## Provided records
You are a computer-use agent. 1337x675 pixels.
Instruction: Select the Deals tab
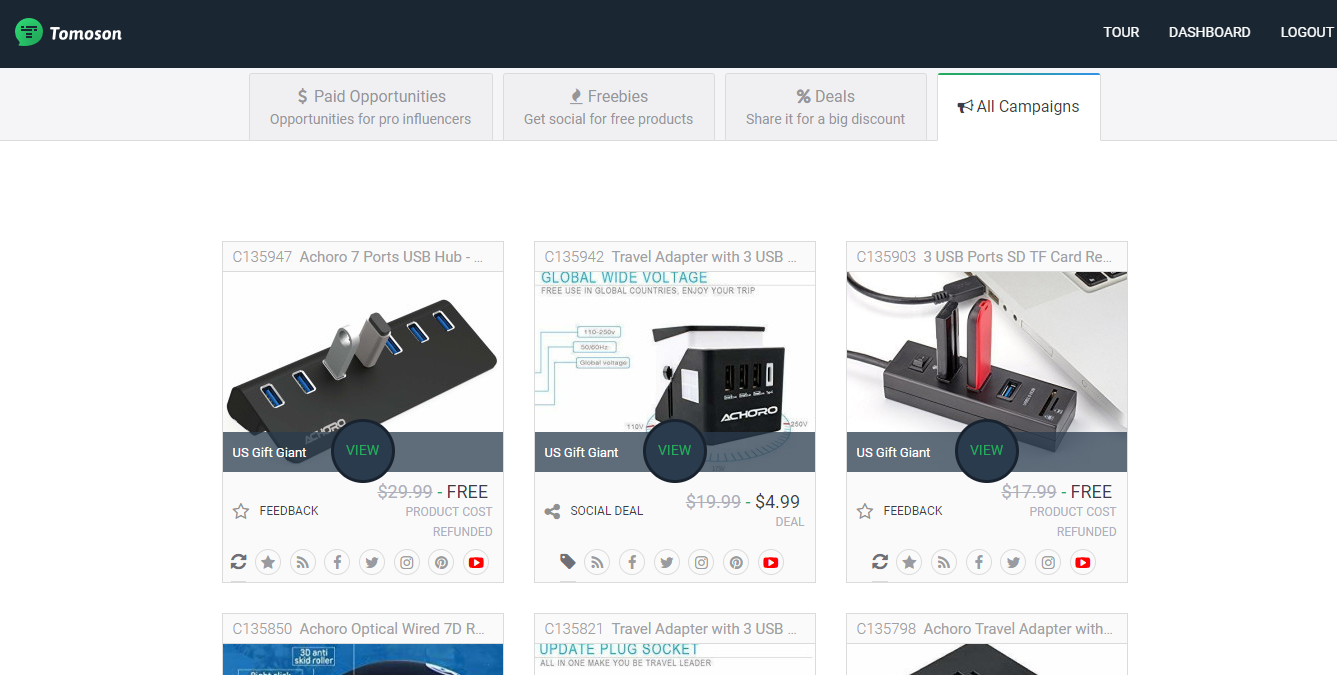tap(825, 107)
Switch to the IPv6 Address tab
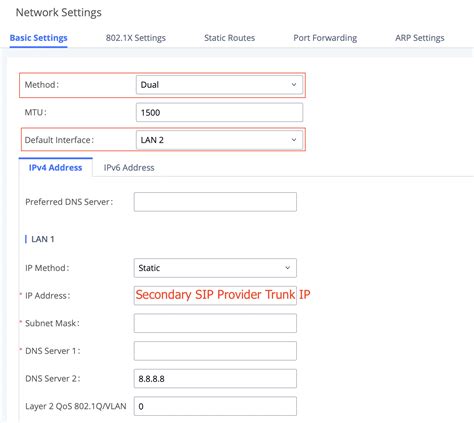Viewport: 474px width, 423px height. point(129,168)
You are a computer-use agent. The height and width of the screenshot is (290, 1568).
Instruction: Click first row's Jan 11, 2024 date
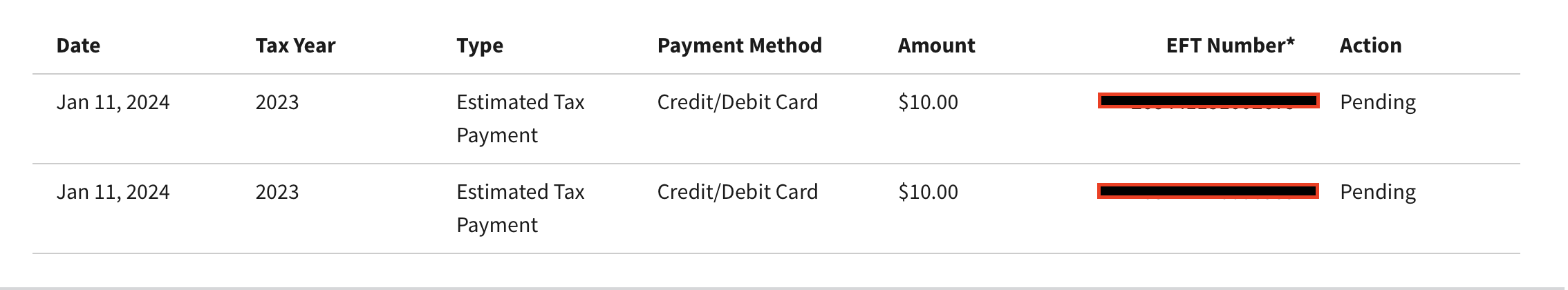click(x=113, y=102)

## Task
Only lines with the word "computer" are wanted. Find and copy them from the records above.

## The completed task
You are a computer-use agent. 1337x675 pixels.
You are a computer-use agent. The height and width of the screenshot is (290, 1568).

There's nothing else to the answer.